REQUIRED WORK: All lines holding the string "next" should be copied from the data below.

** Opening SUPPLIED RECORDS block **

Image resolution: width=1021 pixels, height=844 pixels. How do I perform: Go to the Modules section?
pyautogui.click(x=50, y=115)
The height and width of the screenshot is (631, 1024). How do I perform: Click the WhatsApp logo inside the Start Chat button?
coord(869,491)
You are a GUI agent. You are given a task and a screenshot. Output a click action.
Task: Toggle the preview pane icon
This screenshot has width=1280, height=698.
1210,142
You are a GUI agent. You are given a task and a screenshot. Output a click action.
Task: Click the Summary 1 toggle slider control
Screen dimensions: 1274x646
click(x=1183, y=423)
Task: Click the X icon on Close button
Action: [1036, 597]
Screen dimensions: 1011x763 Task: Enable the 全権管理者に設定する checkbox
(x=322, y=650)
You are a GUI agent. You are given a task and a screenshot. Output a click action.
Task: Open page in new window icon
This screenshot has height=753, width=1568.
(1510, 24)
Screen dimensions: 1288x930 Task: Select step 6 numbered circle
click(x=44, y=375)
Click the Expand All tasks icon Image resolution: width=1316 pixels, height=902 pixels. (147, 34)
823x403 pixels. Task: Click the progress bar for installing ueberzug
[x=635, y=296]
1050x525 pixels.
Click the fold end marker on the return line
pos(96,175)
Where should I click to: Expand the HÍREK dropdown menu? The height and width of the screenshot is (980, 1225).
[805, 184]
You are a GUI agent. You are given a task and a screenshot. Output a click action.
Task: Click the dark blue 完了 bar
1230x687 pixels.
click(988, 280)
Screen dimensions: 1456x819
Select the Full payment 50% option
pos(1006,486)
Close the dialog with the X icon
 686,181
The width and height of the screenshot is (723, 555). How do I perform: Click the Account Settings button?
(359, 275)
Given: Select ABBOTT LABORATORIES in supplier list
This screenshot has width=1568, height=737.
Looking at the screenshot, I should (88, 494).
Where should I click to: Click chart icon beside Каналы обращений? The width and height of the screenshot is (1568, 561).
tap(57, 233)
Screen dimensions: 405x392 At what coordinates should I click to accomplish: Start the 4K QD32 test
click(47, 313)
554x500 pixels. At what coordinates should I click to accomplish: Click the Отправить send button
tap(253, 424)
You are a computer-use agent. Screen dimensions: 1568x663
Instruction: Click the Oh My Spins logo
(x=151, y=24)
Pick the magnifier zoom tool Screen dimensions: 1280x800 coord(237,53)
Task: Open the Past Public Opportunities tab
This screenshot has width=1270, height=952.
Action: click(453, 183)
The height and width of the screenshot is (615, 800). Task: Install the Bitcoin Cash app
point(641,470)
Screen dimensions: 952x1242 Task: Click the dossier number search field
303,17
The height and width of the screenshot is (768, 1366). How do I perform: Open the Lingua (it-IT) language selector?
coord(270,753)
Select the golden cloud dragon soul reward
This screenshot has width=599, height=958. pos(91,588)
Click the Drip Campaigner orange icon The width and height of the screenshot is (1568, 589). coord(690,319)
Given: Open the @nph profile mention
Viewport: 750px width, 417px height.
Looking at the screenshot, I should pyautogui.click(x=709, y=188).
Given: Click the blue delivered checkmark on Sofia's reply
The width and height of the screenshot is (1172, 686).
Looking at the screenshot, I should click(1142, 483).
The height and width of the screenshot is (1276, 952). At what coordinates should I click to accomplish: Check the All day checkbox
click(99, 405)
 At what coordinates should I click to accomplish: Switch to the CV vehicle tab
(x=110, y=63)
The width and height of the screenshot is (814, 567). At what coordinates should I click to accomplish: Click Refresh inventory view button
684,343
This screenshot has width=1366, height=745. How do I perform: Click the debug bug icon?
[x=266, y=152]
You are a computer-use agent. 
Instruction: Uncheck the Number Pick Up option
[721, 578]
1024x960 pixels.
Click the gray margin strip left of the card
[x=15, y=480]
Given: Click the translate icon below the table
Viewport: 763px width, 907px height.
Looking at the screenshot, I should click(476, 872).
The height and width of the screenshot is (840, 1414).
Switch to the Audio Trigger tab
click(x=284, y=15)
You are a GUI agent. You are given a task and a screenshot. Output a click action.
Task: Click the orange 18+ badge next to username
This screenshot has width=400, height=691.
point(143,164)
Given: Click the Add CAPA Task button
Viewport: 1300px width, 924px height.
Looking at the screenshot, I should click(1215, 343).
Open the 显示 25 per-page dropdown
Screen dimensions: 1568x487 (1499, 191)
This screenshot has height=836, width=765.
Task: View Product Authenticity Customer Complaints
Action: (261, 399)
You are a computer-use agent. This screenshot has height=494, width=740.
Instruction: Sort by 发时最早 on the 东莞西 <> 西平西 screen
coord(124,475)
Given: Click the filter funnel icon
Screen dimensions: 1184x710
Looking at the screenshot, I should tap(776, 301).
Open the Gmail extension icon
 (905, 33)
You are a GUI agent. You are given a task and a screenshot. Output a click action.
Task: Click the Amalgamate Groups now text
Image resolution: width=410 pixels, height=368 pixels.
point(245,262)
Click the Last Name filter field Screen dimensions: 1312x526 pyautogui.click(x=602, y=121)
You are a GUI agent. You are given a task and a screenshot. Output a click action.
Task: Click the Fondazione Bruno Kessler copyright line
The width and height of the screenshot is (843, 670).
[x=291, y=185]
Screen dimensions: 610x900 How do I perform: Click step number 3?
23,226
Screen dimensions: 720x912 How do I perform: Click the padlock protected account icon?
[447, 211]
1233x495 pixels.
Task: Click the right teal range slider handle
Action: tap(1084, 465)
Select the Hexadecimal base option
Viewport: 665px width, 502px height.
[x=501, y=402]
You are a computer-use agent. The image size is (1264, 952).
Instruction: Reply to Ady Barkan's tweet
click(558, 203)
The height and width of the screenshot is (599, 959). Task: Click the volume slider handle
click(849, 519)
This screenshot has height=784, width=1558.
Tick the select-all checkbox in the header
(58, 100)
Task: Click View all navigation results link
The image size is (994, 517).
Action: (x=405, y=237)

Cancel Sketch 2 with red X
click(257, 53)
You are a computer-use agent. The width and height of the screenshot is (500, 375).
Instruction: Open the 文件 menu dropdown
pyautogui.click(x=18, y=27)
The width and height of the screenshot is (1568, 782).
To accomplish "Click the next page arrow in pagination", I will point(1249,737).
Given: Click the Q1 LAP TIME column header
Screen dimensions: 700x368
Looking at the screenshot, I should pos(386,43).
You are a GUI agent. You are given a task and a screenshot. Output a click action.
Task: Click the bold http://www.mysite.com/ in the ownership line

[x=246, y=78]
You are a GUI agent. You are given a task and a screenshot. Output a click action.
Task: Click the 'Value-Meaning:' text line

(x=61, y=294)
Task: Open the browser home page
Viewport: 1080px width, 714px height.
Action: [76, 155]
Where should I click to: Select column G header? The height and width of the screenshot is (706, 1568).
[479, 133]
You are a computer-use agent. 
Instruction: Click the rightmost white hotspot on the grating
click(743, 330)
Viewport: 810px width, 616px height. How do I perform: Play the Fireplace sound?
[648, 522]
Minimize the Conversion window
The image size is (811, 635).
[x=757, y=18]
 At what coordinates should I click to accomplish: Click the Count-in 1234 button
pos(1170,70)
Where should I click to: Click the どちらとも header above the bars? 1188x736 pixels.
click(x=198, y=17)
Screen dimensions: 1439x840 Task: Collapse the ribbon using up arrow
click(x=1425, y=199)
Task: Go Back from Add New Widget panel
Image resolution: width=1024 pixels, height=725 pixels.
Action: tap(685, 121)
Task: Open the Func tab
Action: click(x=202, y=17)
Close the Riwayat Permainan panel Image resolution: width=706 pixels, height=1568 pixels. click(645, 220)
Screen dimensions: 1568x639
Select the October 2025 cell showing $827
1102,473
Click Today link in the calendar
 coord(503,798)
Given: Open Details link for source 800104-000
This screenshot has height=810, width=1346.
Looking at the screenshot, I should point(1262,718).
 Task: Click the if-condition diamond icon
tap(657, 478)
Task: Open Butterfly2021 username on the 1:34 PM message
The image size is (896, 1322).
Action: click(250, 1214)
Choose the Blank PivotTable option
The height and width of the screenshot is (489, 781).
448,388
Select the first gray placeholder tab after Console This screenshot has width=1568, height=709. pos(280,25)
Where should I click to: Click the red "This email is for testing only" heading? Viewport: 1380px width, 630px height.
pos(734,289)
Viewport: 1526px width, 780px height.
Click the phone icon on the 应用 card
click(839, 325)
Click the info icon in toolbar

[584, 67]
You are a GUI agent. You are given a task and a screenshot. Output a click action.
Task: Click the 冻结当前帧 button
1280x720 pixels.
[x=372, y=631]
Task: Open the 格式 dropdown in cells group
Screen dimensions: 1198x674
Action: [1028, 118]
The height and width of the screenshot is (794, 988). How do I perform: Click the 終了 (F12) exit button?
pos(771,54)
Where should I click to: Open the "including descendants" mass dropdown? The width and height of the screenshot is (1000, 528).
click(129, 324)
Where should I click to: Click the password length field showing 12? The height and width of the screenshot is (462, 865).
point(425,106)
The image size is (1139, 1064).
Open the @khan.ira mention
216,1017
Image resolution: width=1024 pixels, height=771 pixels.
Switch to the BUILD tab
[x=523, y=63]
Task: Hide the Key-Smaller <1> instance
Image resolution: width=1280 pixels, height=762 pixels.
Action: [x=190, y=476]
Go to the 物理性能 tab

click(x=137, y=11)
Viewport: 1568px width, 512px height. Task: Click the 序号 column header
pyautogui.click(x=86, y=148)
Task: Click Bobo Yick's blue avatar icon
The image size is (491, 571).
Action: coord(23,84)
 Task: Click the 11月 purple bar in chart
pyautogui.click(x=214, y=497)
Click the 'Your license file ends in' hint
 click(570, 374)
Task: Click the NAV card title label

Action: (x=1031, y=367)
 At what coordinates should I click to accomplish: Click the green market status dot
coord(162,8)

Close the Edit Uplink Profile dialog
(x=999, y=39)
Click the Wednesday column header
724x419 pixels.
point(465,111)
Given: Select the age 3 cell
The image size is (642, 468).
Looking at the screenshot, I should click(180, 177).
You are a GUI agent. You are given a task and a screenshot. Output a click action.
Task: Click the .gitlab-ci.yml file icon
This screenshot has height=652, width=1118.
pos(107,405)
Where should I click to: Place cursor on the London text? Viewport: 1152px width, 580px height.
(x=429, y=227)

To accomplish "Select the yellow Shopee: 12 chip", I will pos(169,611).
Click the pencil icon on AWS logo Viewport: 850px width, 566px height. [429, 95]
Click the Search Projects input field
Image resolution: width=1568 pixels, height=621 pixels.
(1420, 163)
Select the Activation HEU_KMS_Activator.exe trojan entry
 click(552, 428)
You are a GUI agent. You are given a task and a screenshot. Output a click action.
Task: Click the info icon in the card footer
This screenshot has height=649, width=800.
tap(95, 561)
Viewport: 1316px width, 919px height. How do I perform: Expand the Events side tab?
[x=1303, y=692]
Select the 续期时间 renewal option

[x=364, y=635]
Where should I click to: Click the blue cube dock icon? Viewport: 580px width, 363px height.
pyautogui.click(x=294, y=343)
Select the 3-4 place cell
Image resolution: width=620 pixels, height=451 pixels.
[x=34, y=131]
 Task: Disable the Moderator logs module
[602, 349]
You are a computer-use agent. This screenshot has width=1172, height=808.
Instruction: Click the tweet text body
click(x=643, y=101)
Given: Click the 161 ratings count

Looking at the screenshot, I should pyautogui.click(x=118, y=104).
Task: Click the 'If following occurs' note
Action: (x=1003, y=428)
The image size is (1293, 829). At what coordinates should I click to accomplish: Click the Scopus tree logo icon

** Closing SUPPLIED RECORDS block **

OUTPUT BELOW:
Task: Click the orange 18+ badge next to username
To accomplish "Click the next page arrow in pagination", I will point(1249,737).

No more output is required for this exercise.